Any workaround for ordinal models with a subset of predictors with horseshoe priors and a subset with a weakly regularizing priors?

No workaround I am aware of. Would you mind opening an issue on https://github.com/paul-buerkner/brms about supporting non-linear formulas in ordinal models?

Will do - thanks for your quick reply.

Thanks again for the quick update to get this working. One follow-up question regarding your code. Shouldn’t the model for a also be run without an intercept and cmc=FALSE? This way, the only intercepts that will be estimated are the K-1thresholds. The way you wrote it, K-1 thresholds will be estimated along with an intercept for a.

You are right, but this is true only for ordinal models whose intercepts (thresholds) are handeled in a special way. In my above proposal, I didn’t know you wanted to use an ordinal model.

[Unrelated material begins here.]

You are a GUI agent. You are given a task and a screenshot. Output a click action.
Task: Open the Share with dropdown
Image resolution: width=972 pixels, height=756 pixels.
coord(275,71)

Makes sense. Thanks for the clarification

I ran into this problem as well, the error here doesn’t make sense, it is not a single parameter it is the whole class after excluding two parameters.

There’s a different error if you specify the coefficients explicitly, e.g. changing

fit_simulated <- brm(y ~ .,
                     prior=c(set_prior("normal(0, 1)", coef="age"),
                             set_prior("normal(0, 1)", coef="gender"),
                             set_prior("horseshoe(1)", class="b")),
                     data=sim_data)

to

fit_simulated <- brm(y ~ .,
                     prior=c(set_prior("normal(0, 1)", coef="age"),
                             set_prior("normal(0, 1)", coef="gender"),
                             set_prior("horseshoe(1)", class="b", coef = "Gene1")),
                     data=sim_data)

You get a syntax error from RStan

Error in stanc(model_code = paste(program, collapse = "\n"), model_name = model_cppname,  : 
  failed to parse Stan model 'file61d443929b8a' due to the above error.
SYNTAX ERROR, MESSAGE(S) FROM PARSER:

No matches for: 

  horseshoe_lpdf(real, int)

Function horseshoe_lpdf not found.
  error in 'model61d465e2b3c9_file61d443929b8a' at line 32, column 37
  -------------------------------------------------
    30:   target += normal_lpdf(b[1] | 0, 1);
    31:   target += normal_lpdf(b[2] | 0, 1);
    32:   target += horseshoe_lpdf(b[3] | 1);
                                            ^
    33:   target += student_t_lpdf(temp_Intercept | 3, 0, 10);
  -------------------------------------------------

You also get a different syntax error if you run

fit_simulated <- brm(y ~ .,
                     prior= set_prior(horseshoe(1), class="b", coef = "Gene1")),
                     data=sim_data)

you get

Error in stanc(model_code = paste(program, collapse = "\n"), model_name = model_cppname,  : 
  failed to parse Stan model 'file61d428e713e1' due to the above error.
SYNTAX ERROR, MESSAGE(S) FROM PARSER:

variable "df" does not exist.
  error in 'model61d462fa1264_file61d428e713e1' at line 30, column 37
  -------------------------------------------------
    28:   vector[N] mu = temp_Intercept + Xc * b;
    29:   // priors including all constants
    30:   target += horseshoe_lpdf(b[3] | df = 1);
                                            ^
    31:   target += student_t_lpdf(temp_Intercept | 3, 0, 10);
  -------------------------------------------------

Thanks for sharing! Do you have a minimally reproducible example for me to clean up the error messages and make them more informative? I would much appreciate it!

Sure, I think there are 3 potential issues here, I can open one with all 3, or 3 separate, whichever you’d prefer

Opening one issue for all 3 would suffice I think. Thank you!